Jüri Ratas: Next to survival there must be development
Estonia has never done so well as it has in the past two decades. We have arrived on the threshold of a welfare society, while its benefits have not reached everyone, Prime Minister Jüri Ratas said at Estonia's 102nd anniversary of the republic concert-ceremony held at the Estonian National Museum.
I would like to open my speech with a bow to everyone who has dedicated themselves to celebrating Estonia's 100th anniversary over the past two and half years. We owe the same thanks to the Estonian people for eagerly participating in the festivities and making a heartfelt present to their community, region and Estonia as a whole.
It has produced a symbolic fabric made up of dozens and even hundreds of smaller and grander events tying the past to the present that will now be carried to the future in artworks, book series, parks, squares and even just home decorations to honor Estonia's 100th birthday.
Personally, the centennial year's opening events at the St. Michael's Church in Pärnu County and the St. John's Church in Saint Petersburg will always have a place in my heart.
Also, hoisting the Estonian flag to the top of the Mulgi Lighthouse in Mustla mere days before Estonia's 100th anniversary where defying the frost on a beautiful winter morning beside me were young folk dancers, teacher Eenok Haamer, little children, home daughters, builders, local government heads and everyone else in the crowd that day.
The weather was still cold when we hoisted the flag to the top of the water tower near the Jakob Hurt Monument in Tartu that afternoon. The elation and festive feeling created at those events were well worth it.
I'm also reminded of other innumerable heartfelt moments in many places all over Estonia and abroad, visiting our friends and Estonian communities. But also, in the birthplaces of state elders, tying tricolor scarves around their necks on photos and sculptures; a public hike on the former border between the Estonian and Livonian provinces etc.

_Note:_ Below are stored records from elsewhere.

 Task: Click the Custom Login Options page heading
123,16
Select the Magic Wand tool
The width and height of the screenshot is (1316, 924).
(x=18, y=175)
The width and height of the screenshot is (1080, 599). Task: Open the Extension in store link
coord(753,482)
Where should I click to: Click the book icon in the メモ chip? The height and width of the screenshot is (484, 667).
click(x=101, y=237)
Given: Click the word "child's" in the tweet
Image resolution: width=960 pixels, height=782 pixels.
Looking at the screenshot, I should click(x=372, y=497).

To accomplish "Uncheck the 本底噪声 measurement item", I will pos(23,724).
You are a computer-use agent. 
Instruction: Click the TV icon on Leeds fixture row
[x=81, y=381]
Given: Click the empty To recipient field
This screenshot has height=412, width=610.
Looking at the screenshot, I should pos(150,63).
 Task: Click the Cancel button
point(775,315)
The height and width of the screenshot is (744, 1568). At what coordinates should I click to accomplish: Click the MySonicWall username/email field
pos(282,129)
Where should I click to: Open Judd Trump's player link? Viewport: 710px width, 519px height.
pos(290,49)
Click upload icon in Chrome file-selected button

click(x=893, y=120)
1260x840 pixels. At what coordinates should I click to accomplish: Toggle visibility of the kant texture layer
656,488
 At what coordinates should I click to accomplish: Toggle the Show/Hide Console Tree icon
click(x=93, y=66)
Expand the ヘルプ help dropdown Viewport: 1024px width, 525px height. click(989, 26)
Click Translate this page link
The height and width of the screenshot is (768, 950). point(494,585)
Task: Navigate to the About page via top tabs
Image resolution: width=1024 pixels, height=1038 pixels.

Moments that will stay with me.
This series of events recalling the birth of Estonia was concluded with a grand conference, ceremony and dance festival a few weeks ago right here in the Estonian National Museum, when celebrating a full century from the signing of the Tartu Peace Treaty.
The treaty and city of Tartu
The Tartu Peace Treaty is one of the founding documents of the Republic of Estonia both for us and the world that ended the War of Independence, immortalized our sovereignty and opened the way for international recognition.
The wisdom of those who wrote the document was reflected in navigating, in addition to legal intricacies, local circumstances and hitting the nail on the head in terms of the situation in Estonia, its problems and needs. The concept of the nation's right to self-determination helped pave the way for this treatment becoming a part of international law.
The Republic of Estonia that will be turning 102 in a matter of days is still a confident, independent and successful home for us all largely thanks to the wisdom of the authors of the Treaty of Tartu.
We are lucky to live in a country built on freedom, justice and the law. And so it must remain for future generations, so we could view the past two years' jubilee festivities as but a brief moment of contemplation in the work of building centuries of Estonia.
A century seems like a long time for a person, while it is but the beginning of adulthood for a country. The next 100 years and centuries beyond will bring many new challenges and opportunities of how to survive, live and move forward. A lot of these touchstones remain unknown, while a number are clear today.
We have confirmed our cultural consistency, despite a period when our state was put on hold, by celebrating the tradition of song festivals that began in Tartu 150 years ago and the 100th anniversary of Estonian education at the University of Tartu.
We must realize that it is Estonian culture – literature, music, visual arts, theater – that has served as the bonding agent that helped us fix these wrongful cracks in history.
Culture, in which education and research but also sports need to be included, has been our common home. So that when we are asked about our home and where our soul resides, it is in the Estonian language, the Estonian landscapes that speak it and works of art inspired by this local spirit.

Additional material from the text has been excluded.